Even better, now all future snapshots will be incremental at the filesystem block level. It's incredibly fast, and transparent at the file level. As far as we can tell, we get a complete copy of our file structure every time, even though the incremental magic is happening at the btrfs level!

Scheduling btrbk

We're almost there. We're now making point in time snapshots of the actively running containers, moving them across to our USB drive, and doing so extremely space and time efficiently. But we haven't scheduled anything yet. Luckily, that isn't too hard either.

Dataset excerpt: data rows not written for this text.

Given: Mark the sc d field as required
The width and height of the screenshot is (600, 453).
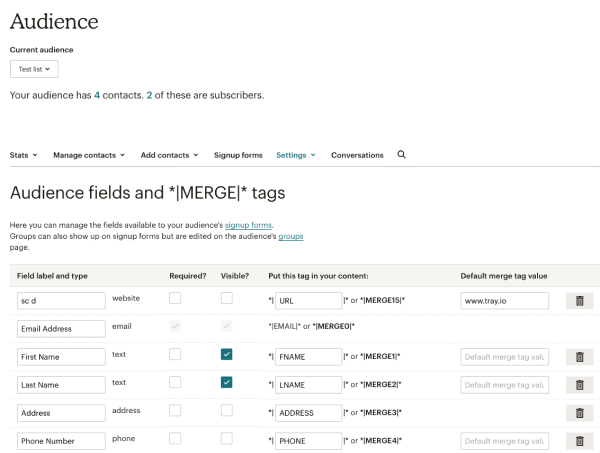Looking at the screenshot, I should [176, 298].
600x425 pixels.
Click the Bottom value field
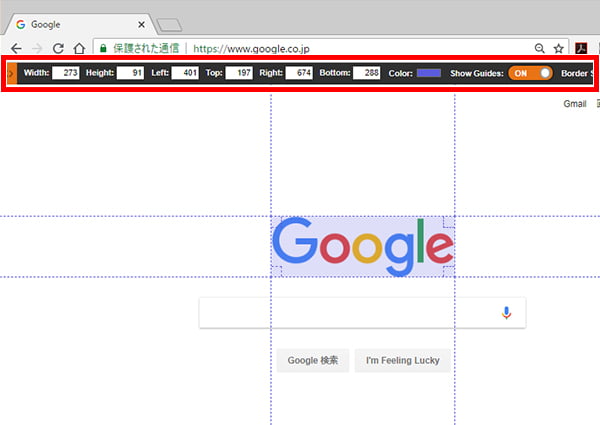tap(367, 73)
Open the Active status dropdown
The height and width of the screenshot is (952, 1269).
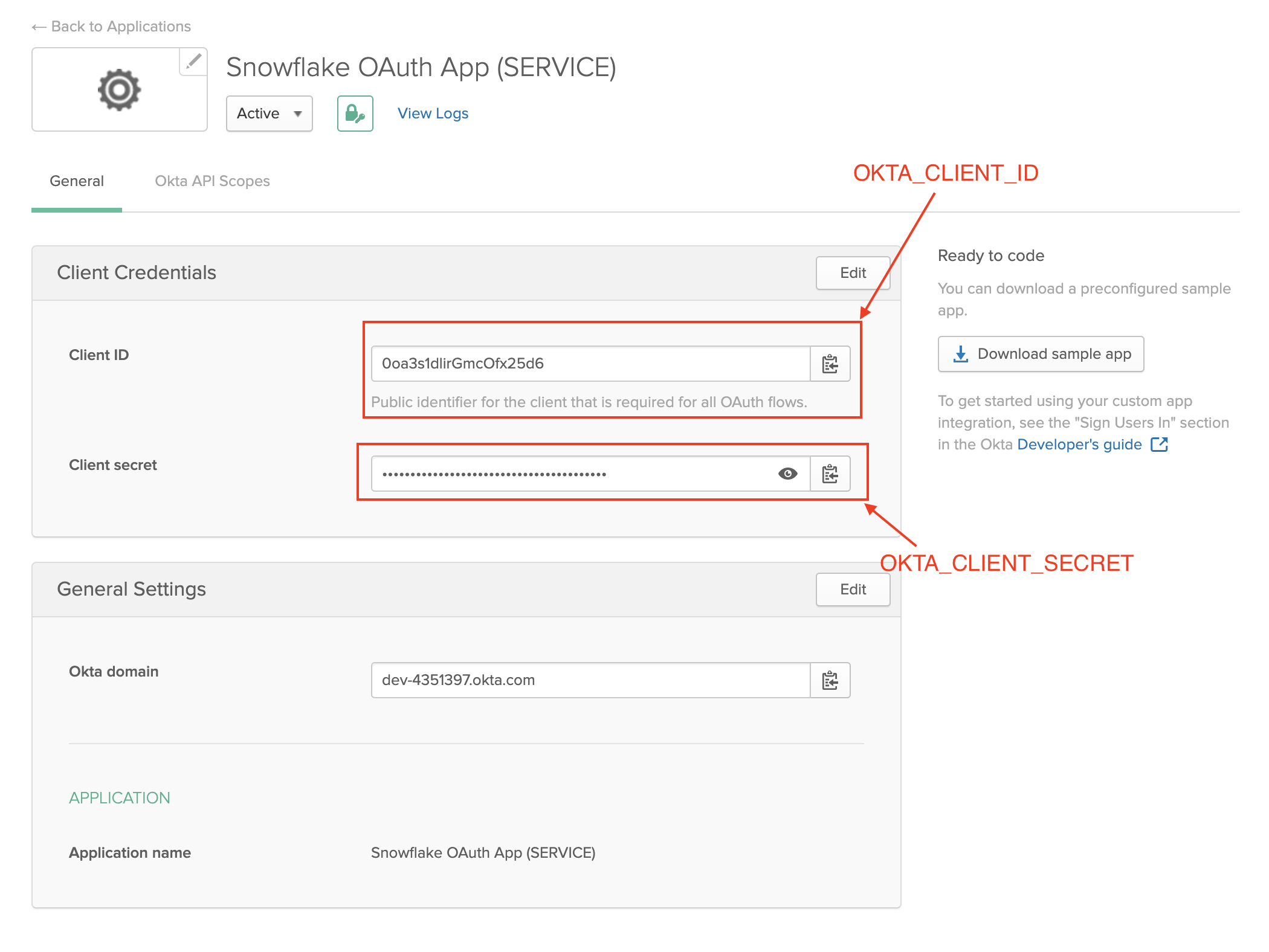coord(269,113)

  • Create the systemd service
cat > /etc/systemd/system/btrbk-hourly.service << '_EOF_'
[Unit]
Description=btrbk-hourly

[Service]
Type=oneshot
ExecStart=/bin/btrbk run
WorkingDirectory=/root
_EOF_

cat > /etc/systemd/system/btrbk-hourly.timer << '_EOF_'
[Unit]
Description=btrbk-hourly

[Timer]
OnCalendar=hourly
Persistent=true

[Install]
WantedBy=timers.target
_EOF_
  • Test the same backup and check the logs
systemctl daemon-reload
systemctl start btrbk-hourly
journalctl -u btrbk-hourly

  • Turn on the automatic timer
systemctl enable btrbk-hourly.timer --now

And we're good to go. Now the backup service will start on boot, run hourly, and will provide system logs/errors if it fails (which it shouldn't unless the external drive is unplugged).

Moving On

If that's all you looking for, you're actually good to go. You now have a very efficient, very fast backup system that can safely back up your running docker containers without even turning them off. However, should your host get compromised, you're still at risk (nothing them stopping from wiping your computer and your external drive). next up (in the next pending article), we'll discuss how we can perform ransomware resistant backups with btrbk. Until then, enjoy!